YOUR ASSIGNMENT: The records below must be copied in full, exactly as they read.

EXERCISE DATA:
◇ ◇ ◇ ◇ ◇ ◇ ◇
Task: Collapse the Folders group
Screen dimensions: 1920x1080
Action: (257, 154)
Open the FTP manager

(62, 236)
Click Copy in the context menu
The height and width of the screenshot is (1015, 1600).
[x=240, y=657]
◇ ◇ ◇ ◇ ◇ ◇ ◇
REPLY TO THE TASK:
Task: Collapse the Folders group
Screen dimensions: 1920x1080
Action: (257, 154)
Open the FTP manager

(62, 236)
Click Copy in the context menu
The height and width of the screenshot is (1015, 1600).
[x=240, y=657]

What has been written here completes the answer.